The Swedish thriller Easy Money barely made a ripple at the U.S. box office. It still may be remembered as one of the earliest, juiciest roles for rising star Joel Kinnaman as well as a rare critique of European class stagnation.
Let’s start with Kinnaman, set for an official introduction to movie-going audiences next year as the star of the much-delayed RoboCop remake. His turn in AMC’s The Killing, alas, didn’t draw many eyeballs.
In the new-to-DVD Easy Money, Kinnaman plays J.W., an ambitious college student who rubs elbows with the elite despite living an impoverished lifestyle.
When J.W. stumbles onto a way to make a small fortune via a cocaine-backed business deal he lunges at the chance. After all, he’ll soon be wealthy enough to truly belong to the circles he now cagily inhabits, and he might even win the affections of the lovely Sophie (Lisa Henni).
Money alone won’t buy him an invitation to the Euro High Life, something JW learns the oh, so hard way. Two other central characters in the film more readily embrace a life of crime, and the results are far from pretty.

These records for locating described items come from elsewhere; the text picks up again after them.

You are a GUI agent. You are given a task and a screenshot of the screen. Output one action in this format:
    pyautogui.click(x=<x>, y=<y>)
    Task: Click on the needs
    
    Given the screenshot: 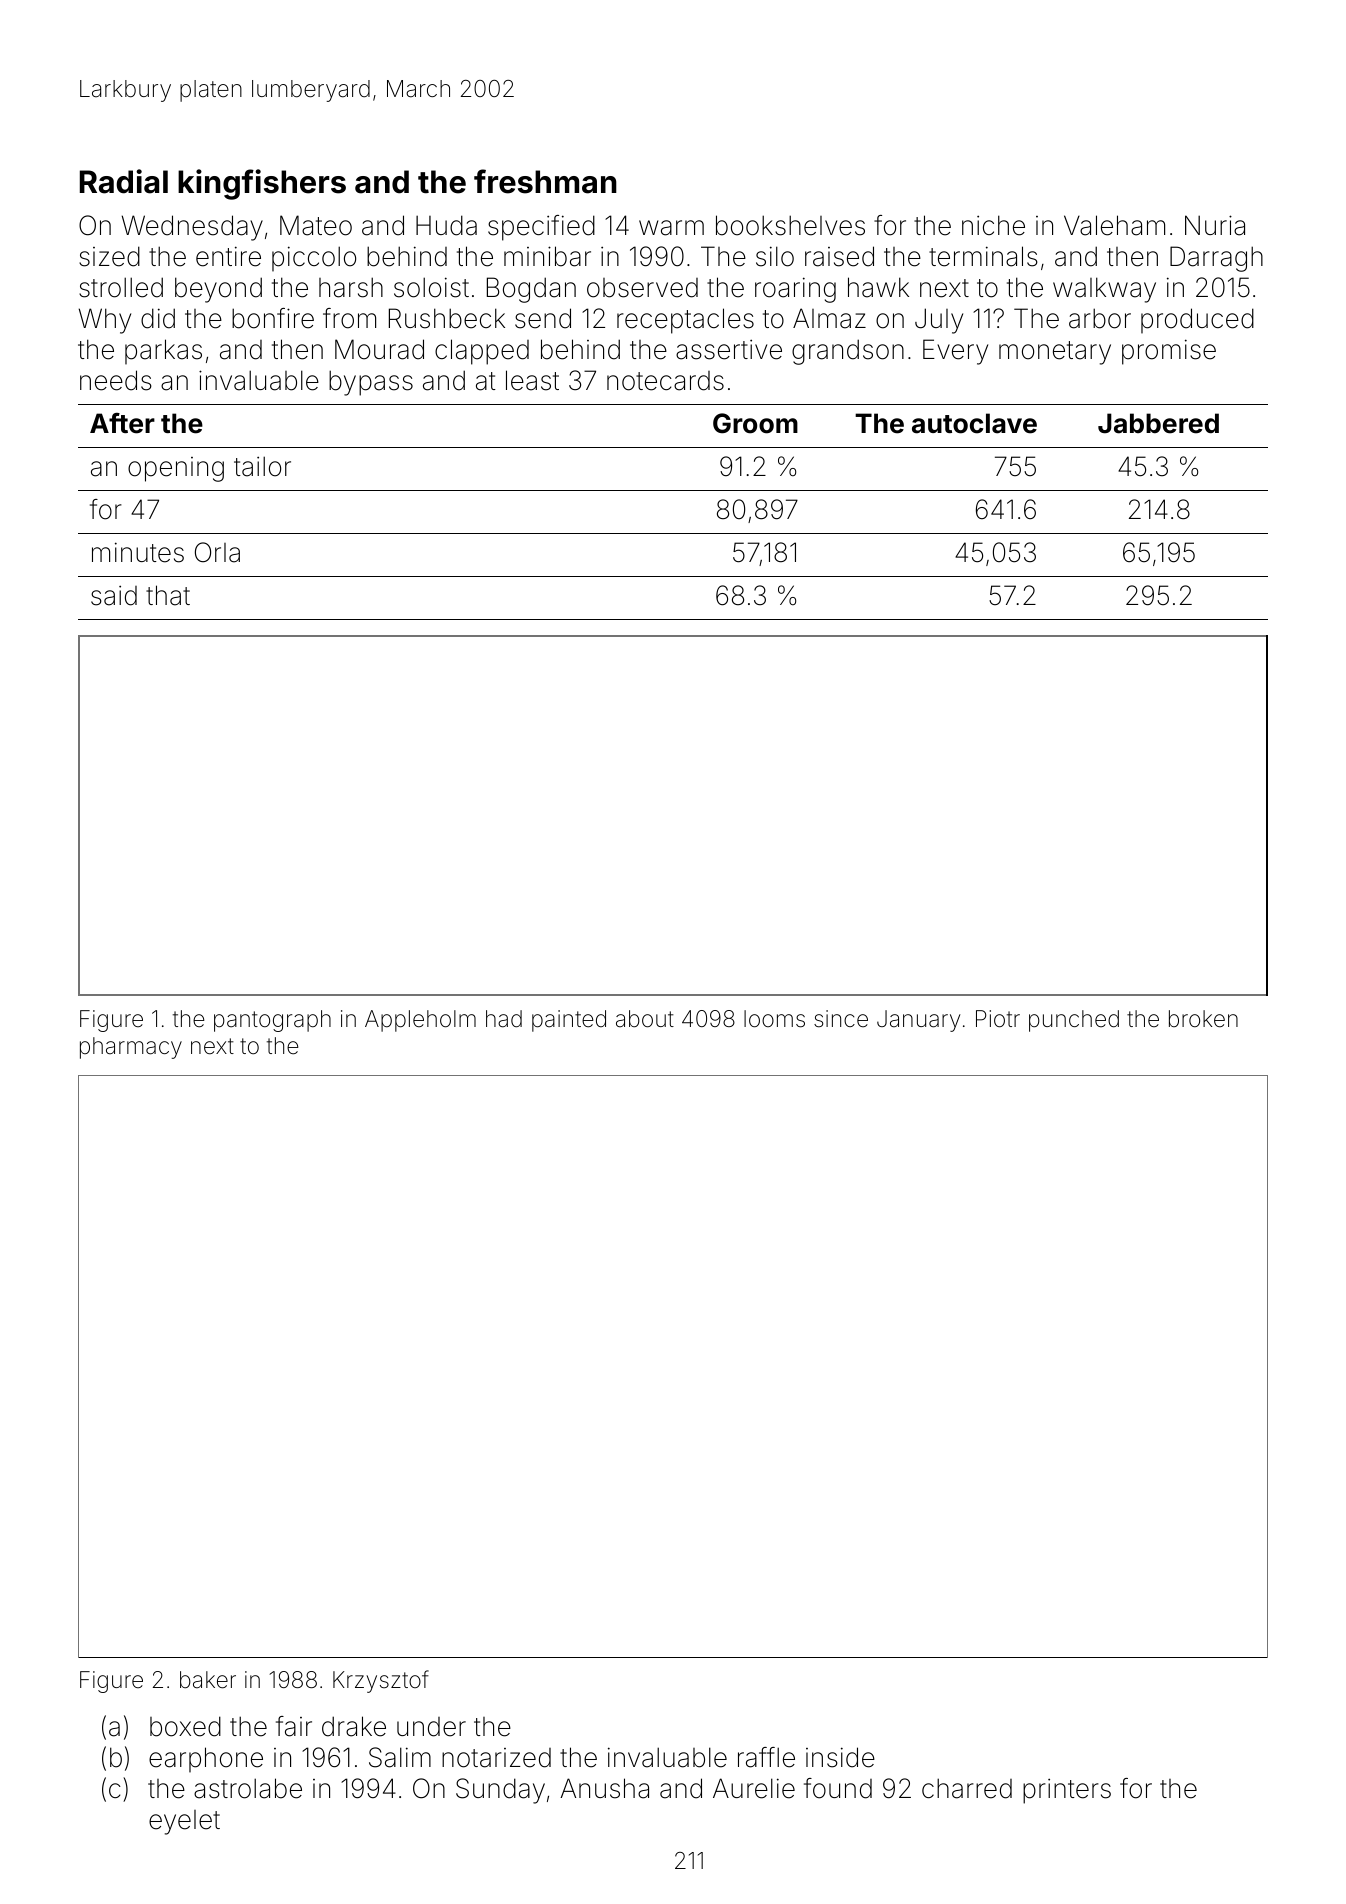 What is the action you would take?
    pyautogui.click(x=116, y=380)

Late film critic Roger Ebert, hardly a passionate defender of U.S.-style one percenters, noted in his review that the film offers a sly commentary on how Sweden isn’t a haven for ladder climbing citizens.
Always present, if not precisely stated, is that for all three of these outsiders, crime is the only avenue they can imagine to escape from their situation and become independent. The film makes it clear that Sweden is not quite the egalitarian state we imagine, but a nation where money, family and class still function as they do anywhere else.
Kinnaman is terrific as J.W., a shrewd soul whose business savvy eclipses his ability to judge his new friends. We’ll be seeing plenty more of him in and out of that iconic RoboCop suit, but conservative audiences may equally appreciate both the cautionary tales embedded in Easy Money and its unspoken nod to the American dream.